Although yesterday was Monday, Harry Wright wakes up, walks to work, and finds out it's Wednesday. Somehow he's lost a day. Folks talk of actors and set builders, but Harry just wants to do his job, only a short guy's already doing it. Harry is actually one of the actors, but he doesn't get it. "Wednesday isn't a time," they explain; "it's a place." When Harry asks about Tuesday, they point the direction and their hand disappears. The play, they say, is for "Ones who may be amused."
The producer says actors like Harry are "sending requests for better parts. Listening carefully to what I have to say and then ignoring or misinterpreting my advice. Always asking for just one more chance, and when you get it, messing that up, too."
Questions:
- What are some cliches people say about time? Which has Sturgeon literalized here?
- List at least two that the story thwarts our expectations of reality.

### WHAT IS REQUIRED:
Render into Spanish this sentence from the passage above: "When Harry asks about Tuesday, they point the direction and their hand disappears."

### COLLECTED DATA:
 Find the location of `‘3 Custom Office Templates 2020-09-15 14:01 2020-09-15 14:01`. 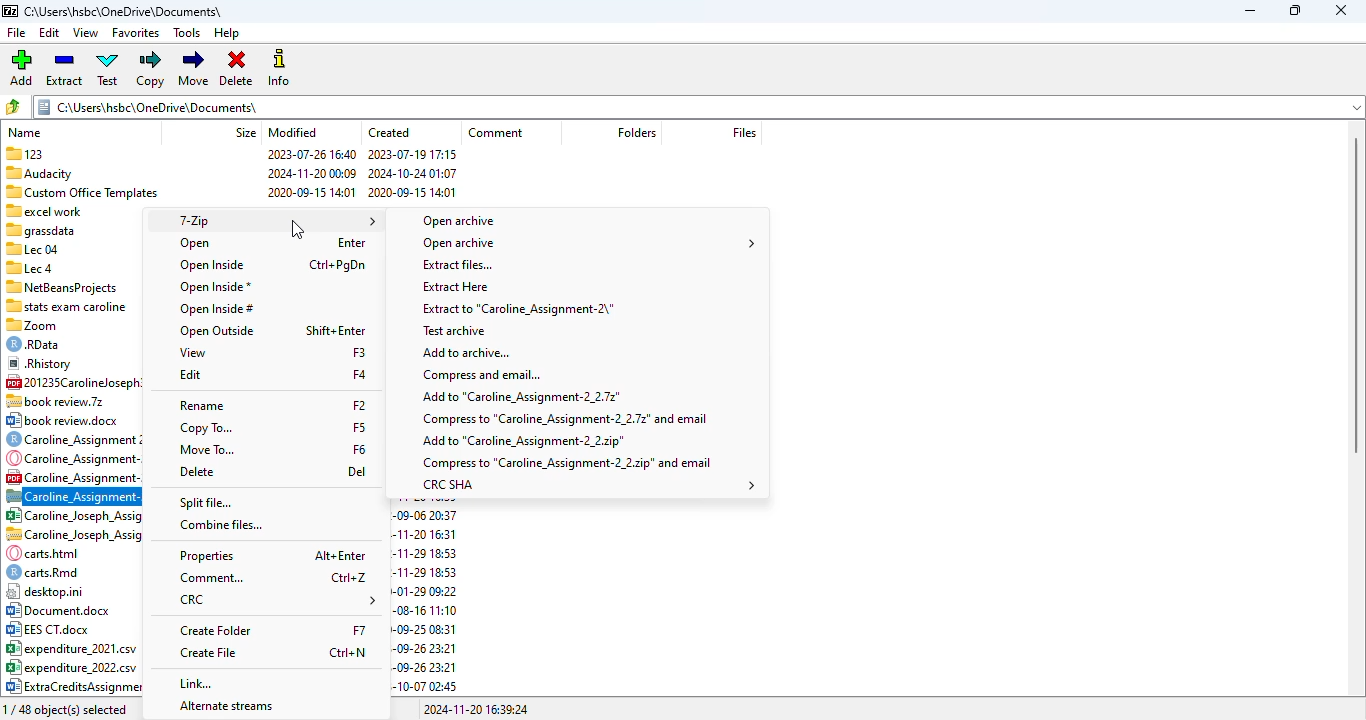

‘3 Custom Office Templates 2020-09-15 14:01 2020-09-15 14:01 is located at coordinates (230, 190).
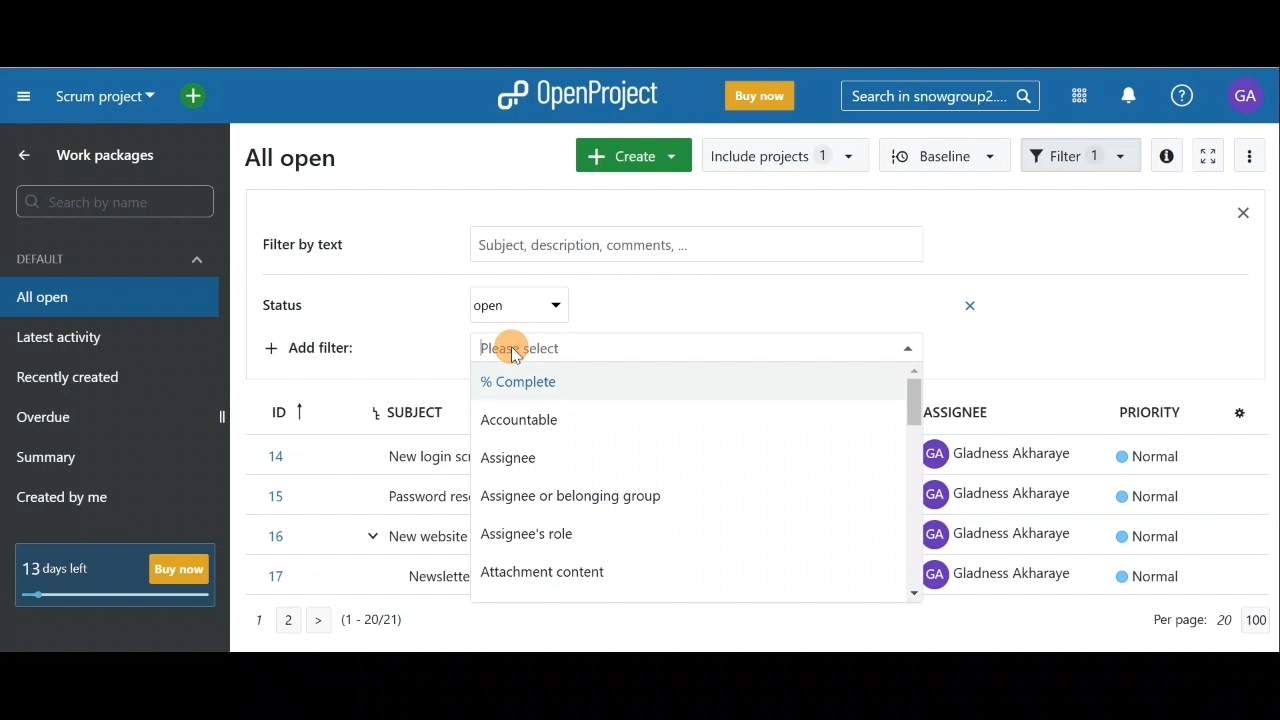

### RESULT OF THIS EXERCISE:
Cuando Harry pregunta por el martes, señalan la dirección y su mano desaparece.